Activity: Collect all lines from the listing that include the string "will".
(Data to use begins)
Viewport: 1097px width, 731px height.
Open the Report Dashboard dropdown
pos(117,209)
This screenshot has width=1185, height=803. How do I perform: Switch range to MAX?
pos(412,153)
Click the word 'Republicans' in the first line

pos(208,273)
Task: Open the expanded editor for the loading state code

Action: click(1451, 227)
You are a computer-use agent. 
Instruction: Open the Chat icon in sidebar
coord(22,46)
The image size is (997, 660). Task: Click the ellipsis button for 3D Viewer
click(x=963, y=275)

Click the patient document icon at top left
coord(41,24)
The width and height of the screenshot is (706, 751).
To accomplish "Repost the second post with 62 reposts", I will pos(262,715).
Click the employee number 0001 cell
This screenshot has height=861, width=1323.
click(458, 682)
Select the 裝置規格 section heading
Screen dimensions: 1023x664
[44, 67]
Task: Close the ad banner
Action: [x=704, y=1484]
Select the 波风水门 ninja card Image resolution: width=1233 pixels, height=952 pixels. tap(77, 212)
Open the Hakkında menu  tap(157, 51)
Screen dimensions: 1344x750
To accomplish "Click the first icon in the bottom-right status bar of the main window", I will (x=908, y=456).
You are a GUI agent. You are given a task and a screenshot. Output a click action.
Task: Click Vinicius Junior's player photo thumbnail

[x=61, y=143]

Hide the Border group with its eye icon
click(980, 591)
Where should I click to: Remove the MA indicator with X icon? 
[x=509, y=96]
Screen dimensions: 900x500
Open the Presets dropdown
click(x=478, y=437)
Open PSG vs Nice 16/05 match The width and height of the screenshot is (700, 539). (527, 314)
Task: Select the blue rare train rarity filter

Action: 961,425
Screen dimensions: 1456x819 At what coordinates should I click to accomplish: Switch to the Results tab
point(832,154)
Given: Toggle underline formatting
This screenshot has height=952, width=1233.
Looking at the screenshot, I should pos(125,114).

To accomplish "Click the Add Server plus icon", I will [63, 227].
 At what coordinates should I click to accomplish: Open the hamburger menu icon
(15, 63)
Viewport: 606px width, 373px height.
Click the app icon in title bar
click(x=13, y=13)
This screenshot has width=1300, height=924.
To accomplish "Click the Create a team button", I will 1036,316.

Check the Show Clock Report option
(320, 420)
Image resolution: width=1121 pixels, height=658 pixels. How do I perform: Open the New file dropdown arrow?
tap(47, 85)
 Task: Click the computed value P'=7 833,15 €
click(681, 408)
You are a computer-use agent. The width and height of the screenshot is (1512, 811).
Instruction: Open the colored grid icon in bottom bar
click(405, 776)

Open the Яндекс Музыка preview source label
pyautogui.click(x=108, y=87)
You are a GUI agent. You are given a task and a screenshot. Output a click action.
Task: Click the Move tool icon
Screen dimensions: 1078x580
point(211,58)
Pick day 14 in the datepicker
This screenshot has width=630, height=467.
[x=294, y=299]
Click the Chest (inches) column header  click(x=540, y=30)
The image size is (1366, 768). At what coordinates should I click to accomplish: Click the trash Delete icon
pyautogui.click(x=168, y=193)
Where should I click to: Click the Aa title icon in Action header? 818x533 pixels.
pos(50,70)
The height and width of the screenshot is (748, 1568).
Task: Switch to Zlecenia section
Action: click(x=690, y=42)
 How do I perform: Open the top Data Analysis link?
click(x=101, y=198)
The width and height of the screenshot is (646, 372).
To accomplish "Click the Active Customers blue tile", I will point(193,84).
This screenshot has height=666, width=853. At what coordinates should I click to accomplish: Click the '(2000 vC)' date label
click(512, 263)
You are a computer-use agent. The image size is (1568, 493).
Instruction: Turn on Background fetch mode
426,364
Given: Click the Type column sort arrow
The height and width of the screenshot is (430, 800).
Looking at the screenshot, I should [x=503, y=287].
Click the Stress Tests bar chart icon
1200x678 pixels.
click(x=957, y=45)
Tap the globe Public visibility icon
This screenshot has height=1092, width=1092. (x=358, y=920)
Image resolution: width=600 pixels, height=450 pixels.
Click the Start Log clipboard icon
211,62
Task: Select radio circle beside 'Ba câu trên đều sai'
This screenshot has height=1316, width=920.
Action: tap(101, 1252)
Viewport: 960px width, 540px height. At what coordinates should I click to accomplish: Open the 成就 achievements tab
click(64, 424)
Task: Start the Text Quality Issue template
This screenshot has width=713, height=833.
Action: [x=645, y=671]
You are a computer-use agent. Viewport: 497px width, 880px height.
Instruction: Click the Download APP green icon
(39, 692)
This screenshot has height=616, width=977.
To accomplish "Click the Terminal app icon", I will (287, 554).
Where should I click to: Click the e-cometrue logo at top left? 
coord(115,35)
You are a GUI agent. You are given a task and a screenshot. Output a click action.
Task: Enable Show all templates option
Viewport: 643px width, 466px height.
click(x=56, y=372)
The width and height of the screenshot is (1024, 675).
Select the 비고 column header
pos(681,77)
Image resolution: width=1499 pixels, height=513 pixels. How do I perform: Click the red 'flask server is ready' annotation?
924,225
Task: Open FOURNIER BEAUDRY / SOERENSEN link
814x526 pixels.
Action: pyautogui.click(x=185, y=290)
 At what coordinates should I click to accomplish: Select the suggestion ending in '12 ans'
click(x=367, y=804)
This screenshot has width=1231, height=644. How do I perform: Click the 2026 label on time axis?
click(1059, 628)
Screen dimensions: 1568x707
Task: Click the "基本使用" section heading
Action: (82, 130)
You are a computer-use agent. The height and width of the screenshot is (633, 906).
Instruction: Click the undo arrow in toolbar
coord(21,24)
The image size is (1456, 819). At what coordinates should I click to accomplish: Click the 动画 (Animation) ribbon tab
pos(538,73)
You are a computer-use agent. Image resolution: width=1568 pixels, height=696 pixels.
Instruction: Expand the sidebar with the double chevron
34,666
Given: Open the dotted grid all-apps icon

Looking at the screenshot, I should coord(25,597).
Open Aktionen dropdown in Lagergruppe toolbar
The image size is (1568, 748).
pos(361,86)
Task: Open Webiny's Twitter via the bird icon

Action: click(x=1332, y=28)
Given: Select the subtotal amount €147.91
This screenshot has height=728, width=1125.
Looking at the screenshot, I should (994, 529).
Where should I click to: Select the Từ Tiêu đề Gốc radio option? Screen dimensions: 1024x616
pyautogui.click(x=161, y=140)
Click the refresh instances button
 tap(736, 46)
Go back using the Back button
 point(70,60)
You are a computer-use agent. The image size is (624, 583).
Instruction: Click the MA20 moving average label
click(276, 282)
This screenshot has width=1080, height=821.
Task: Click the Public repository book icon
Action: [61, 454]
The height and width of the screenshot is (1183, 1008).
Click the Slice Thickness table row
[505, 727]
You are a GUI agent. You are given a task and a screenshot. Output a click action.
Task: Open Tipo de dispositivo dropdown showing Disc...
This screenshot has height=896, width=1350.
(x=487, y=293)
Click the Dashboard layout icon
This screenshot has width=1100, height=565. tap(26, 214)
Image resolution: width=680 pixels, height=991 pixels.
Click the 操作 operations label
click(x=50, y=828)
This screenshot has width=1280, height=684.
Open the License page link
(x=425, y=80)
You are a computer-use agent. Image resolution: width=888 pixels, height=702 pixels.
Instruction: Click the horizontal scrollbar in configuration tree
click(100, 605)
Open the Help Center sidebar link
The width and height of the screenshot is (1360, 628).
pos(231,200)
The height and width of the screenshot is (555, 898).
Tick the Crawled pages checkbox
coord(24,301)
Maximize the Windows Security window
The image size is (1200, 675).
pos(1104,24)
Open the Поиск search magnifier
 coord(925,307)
(Data to use ends)
Exercise result:
To accomplish "Repost the second post with 62 reposts", I will pos(262,715).
To accomplish "Click the first icon in the bottom-right status bar of the main window", I will (x=908, y=456).
To accomplish "Click the Add Server plus icon", I will [63, 227].
To accomplish "Click the Create a team button", I will 1036,316.
To accomplish "Click the Active Customers blue tile", I will point(193,84).
To accomplish "Click the Terminal app icon", I will (287, 554).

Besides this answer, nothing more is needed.